2. Tracking servo control in optical data storage systems
Servo control is essential in data storage systems to achieve high storage capacity and high data transfer rate. The main task of the tracking servo system is to position the optical head actuator following the spiral data track as accurately as possible during write/read operations in the presence of disk eccentricity and other unknown force disturbances caused by the mechanical vibrations in the drive. The major disturbance of tracking servo system is from runout vibration caused by disk eccentricity. As shown in Fig. 1, the eccentricity is defined by the mismatch of a rotational center with respect to the geometrical center of the data tracks. The main sources of eccentricity are inaccurate formation of tracks on disc and inaccurate disc clamping. To follow a data track, the tracking servo system should be turned on at the moment a data track is crossed. The tracking controller should be able to suppress the radial velocity ${V}_{rad}$ and stably pull in the beam spot onto the data track and sustain the track following operation. The radial velocity is proportional to the eccentricity, the rotational speed and the geometric position of the beam spot, and therefore is timevarying. In tracking servo system of an optical disk drive, the eccentricity of optical disk will cause periodic disturbance on TE (tracking errors) signal. The disturbance can be seen as a sinusoidal signal added to the output of the actuator system, whose frequency is proportional to the disk rotating speed [2].
Fig. 1Effect of eccentricity in the tracking servo control
The other major disturbances in optical data storage systems are the vibration induced force disturbances caused by the misalignment of the motor spindle and the windage of the air currents arising from the pumping action of the rapidly rotating disks. These force disturbances have both deterministic and random properties and can be considered as input disturbance added to the actuator system. Therefore, the overall tracking servo system can be formulated as a regulation problem against the unknown exogenous disturbances located at the input and output sides of the plant, in which the deterministic components have relatively large magnitudes and are usually synchronized with the disk rotational frequency. The track servo control block diagram is shown in Fig. 2, where $e$ is the tracking error which is supposed to be zero, $u$ is the control input, ${d}_{1}$ is the runout disturbance, and ${d}_{2}$ is the equivalent force disturbance which can be represented as ${d}_{2}={d}_{2d}+{d}_{2r}$, where ${d}_{2d}$ denotes the deterministic component and ${d}_{2r}$ denotes the random component. In next generation optical storage systems, due to the requirement of optics specification the tracking error should be less than 20 nanometers under various unknown circumstances. In order to suppress the disturbances effectively, in the following, an adaptive regulator design approach is proposed for the tracking servo system to deal with the unknown characteristic of disturbances.

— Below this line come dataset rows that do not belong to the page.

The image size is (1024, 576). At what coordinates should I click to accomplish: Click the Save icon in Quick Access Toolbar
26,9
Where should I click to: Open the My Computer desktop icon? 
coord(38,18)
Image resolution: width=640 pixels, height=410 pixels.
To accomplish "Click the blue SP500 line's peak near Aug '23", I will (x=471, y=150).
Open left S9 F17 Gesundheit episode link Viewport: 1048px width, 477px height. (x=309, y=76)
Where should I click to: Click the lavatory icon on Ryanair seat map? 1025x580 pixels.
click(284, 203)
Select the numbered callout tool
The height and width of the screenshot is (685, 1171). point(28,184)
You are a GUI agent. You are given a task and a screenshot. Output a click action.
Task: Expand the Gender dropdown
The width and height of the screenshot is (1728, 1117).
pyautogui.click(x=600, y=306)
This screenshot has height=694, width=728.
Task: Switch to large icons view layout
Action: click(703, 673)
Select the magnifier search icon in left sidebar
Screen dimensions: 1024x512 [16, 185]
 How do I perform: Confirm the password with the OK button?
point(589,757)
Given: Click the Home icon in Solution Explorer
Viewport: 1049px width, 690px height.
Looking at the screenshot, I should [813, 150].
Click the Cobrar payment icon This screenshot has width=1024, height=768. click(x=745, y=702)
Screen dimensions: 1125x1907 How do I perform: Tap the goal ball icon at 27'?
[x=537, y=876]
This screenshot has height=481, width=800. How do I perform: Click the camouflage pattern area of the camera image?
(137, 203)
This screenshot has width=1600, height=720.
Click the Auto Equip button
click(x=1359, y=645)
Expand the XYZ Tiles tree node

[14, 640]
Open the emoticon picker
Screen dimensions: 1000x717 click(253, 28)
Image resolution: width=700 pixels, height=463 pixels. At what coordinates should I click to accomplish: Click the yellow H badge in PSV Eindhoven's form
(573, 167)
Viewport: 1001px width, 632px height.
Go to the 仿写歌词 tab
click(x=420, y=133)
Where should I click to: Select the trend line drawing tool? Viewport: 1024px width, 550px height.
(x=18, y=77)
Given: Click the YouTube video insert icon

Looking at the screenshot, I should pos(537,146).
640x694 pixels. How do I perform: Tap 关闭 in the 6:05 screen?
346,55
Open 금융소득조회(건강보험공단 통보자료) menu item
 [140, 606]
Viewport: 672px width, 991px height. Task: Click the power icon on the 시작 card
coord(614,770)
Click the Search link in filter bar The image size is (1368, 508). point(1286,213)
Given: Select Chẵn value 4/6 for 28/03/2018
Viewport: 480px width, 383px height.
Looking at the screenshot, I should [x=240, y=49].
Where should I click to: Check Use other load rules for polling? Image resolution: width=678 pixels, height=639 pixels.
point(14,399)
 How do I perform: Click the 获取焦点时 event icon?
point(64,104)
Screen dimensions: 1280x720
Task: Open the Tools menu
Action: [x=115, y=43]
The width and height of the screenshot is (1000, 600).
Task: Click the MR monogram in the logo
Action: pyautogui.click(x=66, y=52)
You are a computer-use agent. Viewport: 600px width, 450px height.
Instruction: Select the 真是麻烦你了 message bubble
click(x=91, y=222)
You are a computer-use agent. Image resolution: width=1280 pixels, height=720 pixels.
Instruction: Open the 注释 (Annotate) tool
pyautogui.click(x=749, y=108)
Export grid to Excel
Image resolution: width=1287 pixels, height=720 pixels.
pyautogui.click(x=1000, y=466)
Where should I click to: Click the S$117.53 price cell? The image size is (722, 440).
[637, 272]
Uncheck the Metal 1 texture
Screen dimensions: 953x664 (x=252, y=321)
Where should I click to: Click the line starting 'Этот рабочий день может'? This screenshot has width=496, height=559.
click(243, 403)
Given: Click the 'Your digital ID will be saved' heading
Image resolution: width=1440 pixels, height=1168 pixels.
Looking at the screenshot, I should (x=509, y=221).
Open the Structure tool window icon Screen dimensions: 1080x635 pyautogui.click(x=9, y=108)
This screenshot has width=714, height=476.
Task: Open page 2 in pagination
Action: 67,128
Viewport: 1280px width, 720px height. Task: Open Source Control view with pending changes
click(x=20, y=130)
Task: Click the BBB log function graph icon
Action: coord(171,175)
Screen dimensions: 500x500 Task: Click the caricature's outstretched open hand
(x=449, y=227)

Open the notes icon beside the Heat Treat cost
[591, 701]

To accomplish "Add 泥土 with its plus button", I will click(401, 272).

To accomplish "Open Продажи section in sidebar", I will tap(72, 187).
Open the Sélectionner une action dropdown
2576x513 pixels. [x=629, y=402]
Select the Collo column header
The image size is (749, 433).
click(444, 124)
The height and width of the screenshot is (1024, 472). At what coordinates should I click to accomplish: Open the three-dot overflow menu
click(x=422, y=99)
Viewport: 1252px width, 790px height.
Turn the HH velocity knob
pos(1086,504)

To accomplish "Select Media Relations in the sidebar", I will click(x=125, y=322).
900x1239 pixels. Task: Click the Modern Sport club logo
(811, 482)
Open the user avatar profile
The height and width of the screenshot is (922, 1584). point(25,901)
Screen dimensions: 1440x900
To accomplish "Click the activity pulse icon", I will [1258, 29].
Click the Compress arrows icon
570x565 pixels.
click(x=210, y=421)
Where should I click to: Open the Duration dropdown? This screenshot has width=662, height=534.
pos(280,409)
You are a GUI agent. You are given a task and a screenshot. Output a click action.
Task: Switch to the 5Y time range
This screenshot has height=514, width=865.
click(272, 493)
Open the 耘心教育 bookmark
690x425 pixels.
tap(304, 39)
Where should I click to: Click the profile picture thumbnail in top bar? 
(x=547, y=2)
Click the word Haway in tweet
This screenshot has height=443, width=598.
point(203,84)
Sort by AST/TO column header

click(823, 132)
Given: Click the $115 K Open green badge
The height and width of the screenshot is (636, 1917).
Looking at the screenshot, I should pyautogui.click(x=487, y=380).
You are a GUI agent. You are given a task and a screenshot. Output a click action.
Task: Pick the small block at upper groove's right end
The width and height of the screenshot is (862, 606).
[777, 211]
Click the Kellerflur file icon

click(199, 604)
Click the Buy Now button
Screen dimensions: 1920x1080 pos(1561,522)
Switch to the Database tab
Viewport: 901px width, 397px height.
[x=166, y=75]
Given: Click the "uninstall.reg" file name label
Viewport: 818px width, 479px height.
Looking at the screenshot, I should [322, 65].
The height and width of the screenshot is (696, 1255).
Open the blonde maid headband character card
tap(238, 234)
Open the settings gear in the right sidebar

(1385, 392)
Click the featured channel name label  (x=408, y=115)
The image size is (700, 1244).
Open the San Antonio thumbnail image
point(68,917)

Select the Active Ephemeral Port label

Fig. 2Control block diagram of the tracking servo system
3. Design of the adaptive regulator
The control problem in Fig. 2 can be formulated as a disturbance regulation problem, where it is desired to construct an output feedback controller to regulate the performance variable $e$ against the unknown external disturbance signal ${d}_{1}$ and ${d}_{2}\text{.}$ In the following, a YoulaKucera parameterized adaptive regulation approach is proposed to attenuate the unknown disturbances.
The constructing of the proposed adaptive controller mainly consists of three steps. Firstly, a base controller is designed to increase the gain of the open loop system in the frequency range where the random disturbance locates, so that the random disturbance can be properly attenuated and the closed loop system is internal stable. Secondly, the base controller is augmented with $Q$ parameter to form a YoulaKucera ($Q$) parameterized all stabilizing controllers, which satisfies the interpolation condition of Internal Model Principle (IMP) to perfectly reject the deterministic disturbance. Thirdly, if the property of the deterministic disturbance is assumed to be unknown and possibly time varying, then the adaptive algorithm is developed to online tune the $Q$ parameter to the desired values so that the unknown deterministic disturbance can be perfectly rejected.
3.1. YoulaKucera parameterization of stabilizing controllers
The YoulaKucera parameterization of stabilizing controllers, also referred to in the literature as the $Q$ parameterization, is a method that allows the construction of sets of stabilizing controllers for a given linear timeinvariant system, where each controller is expressed as a function of a stable mapping, or $Q$ parameter. The approach to the construction of such controller was first introduced by Youla [13] in a continuous time setting and later has been developed in a discrete time setting by Kucera [14]. In the following, a base controller is first designed to properly attenuate the random disturbance ${d}_{2r}$, then an adaptive regulator is further formulated with the $Q$ parameter so that the deterministic disturbances ${d}_{1}$ and ${d}_{2d}$ can be perfectly rejected. The main idea behind the adaptive algorithm developed in this paper is to search online for the desired $Q$ parameter within the set of YoulaKucera parameterized stabilizing controllers to achieve exact regulation against the exogenous inputs ${d}_{1}$ and ${d}_{2d}$.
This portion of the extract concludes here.